2 C. Marius, pouvant choisir entre deux armées qui avaient été commandées, l'une par Rutilius, l'autre par Metellus, et toutes deux par lui-même, opta pour celle de Rutilius, quoiqu'elle fût la moins nombreuse, sachant qu'elle était la mieux disciplinée.
3 Domitius Corbulon, n'ayant que deux légions, et fort peu de troupes auxiliaires, fut en état, grâce à la discipline qu'il avait rétablie, de soutenir la guerre contre les Parthes.
4 Alexandre, à la tête de quarante mille hommes, que déjà Philippe[124], son père, avait habitués à la discipline, entreprit la conquête du monde, et vainquit des armées innombrables.
5 Cyrus, faisant la guerre aux Perses avec quatorze mille hommes, surmonta les plus grandes difficultés[125].
6 Épaminondas[126], général thébain, à la tête de quatre mille hommes, dont quatre cents cavaliers, battit l'armée lacédémonienne, qui comptait vingt-quatre mille fantassins et seize cents cavaliers.
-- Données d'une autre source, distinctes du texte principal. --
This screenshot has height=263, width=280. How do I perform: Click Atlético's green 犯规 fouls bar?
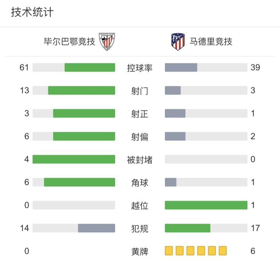[x=187, y=228]
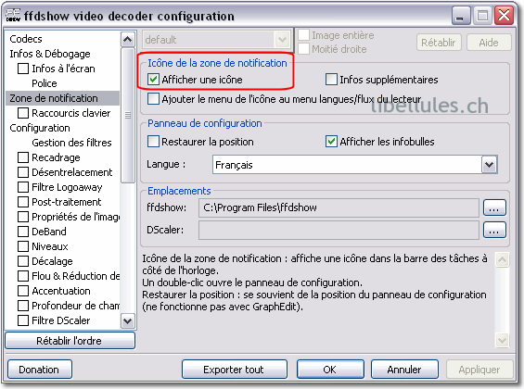Open Gestion des filtres page
Screen dimensions: 524x389
click(x=71, y=143)
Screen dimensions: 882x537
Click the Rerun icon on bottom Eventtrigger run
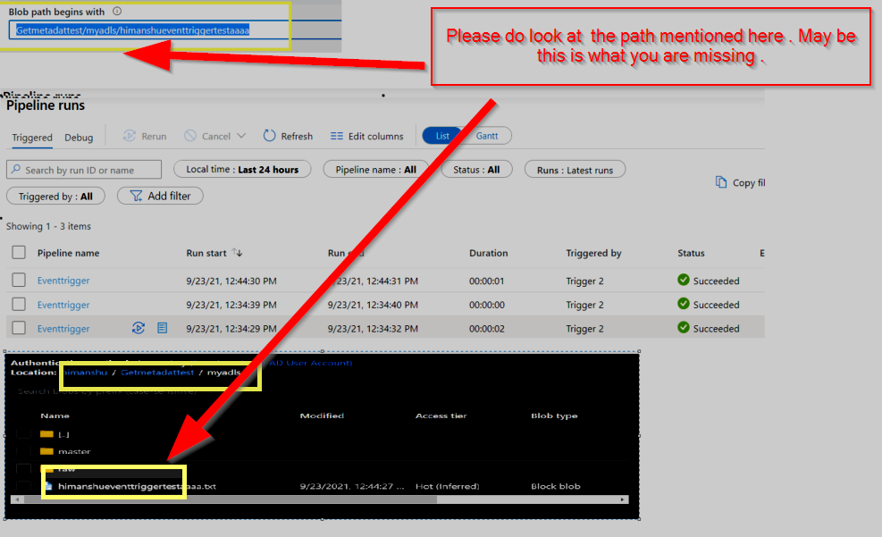pos(139,327)
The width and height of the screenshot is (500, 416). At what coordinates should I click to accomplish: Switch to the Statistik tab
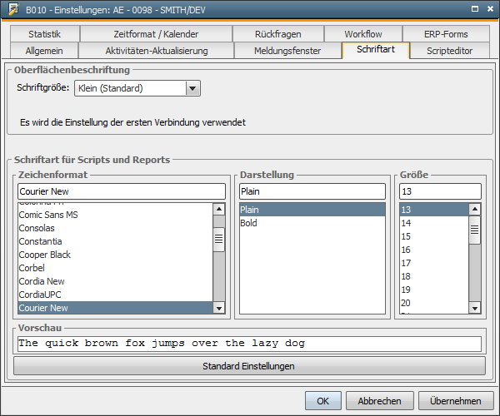[x=46, y=34]
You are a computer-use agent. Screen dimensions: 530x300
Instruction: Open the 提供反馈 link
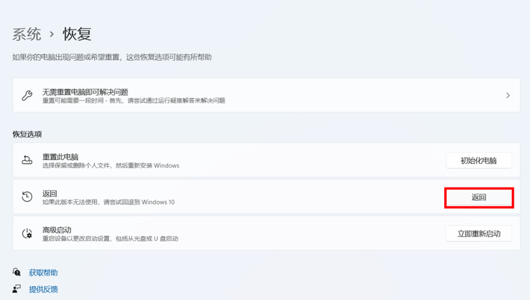[43, 289]
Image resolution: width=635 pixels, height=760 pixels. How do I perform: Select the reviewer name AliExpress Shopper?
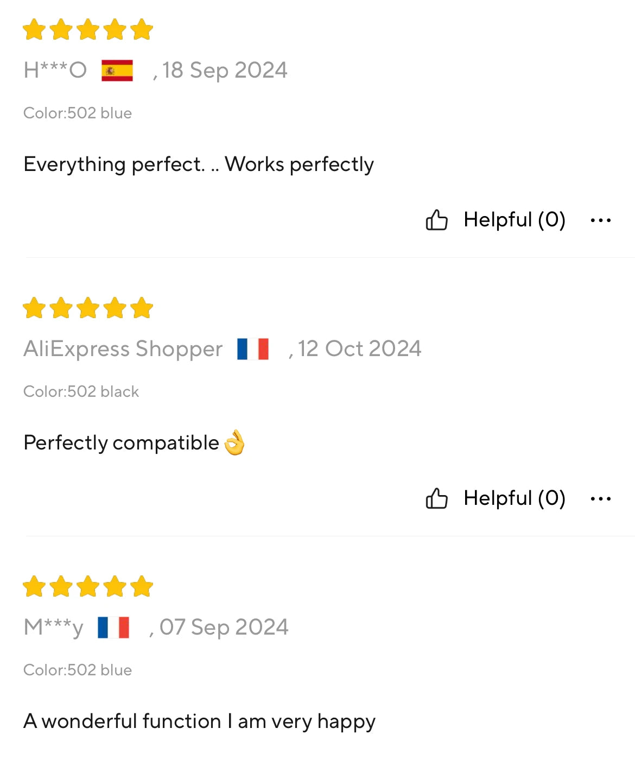coord(123,349)
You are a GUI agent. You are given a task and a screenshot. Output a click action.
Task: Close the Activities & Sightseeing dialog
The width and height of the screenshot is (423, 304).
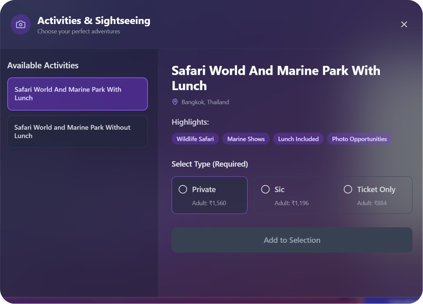tap(404, 24)
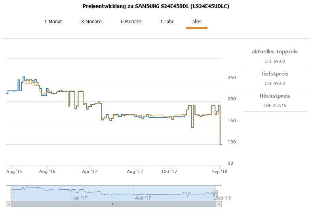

7 Quatorze mille Grecs, qui étaient venus au secours de Cyrus contre Artaxerxès, défirent cent mille barbares.
8 Ces mêmes quatorze mille Grecs, ayant perdu leurs chefs dans un combat, confièrent le soin de leur retraite à l'Athénien Xénophon, l'un d'eux, qui les ramena sains et saufs, à travers des lieux dangereux qu'ils ne connaissaient pas.
9 Xerxès, arrêté aux Thermopyles par les trois cents Spartiates, dont il ne put triompher qu'avec beaucoup de peine, dit qu'on l'avait trompé: qu'il avait beaucoup d'hommes, mais de soldats aguerris et disciplinés, point.
III. De la tempérance et du désintéressement.
1 M. Caton se contentait, dit-on, du vin des rameurs.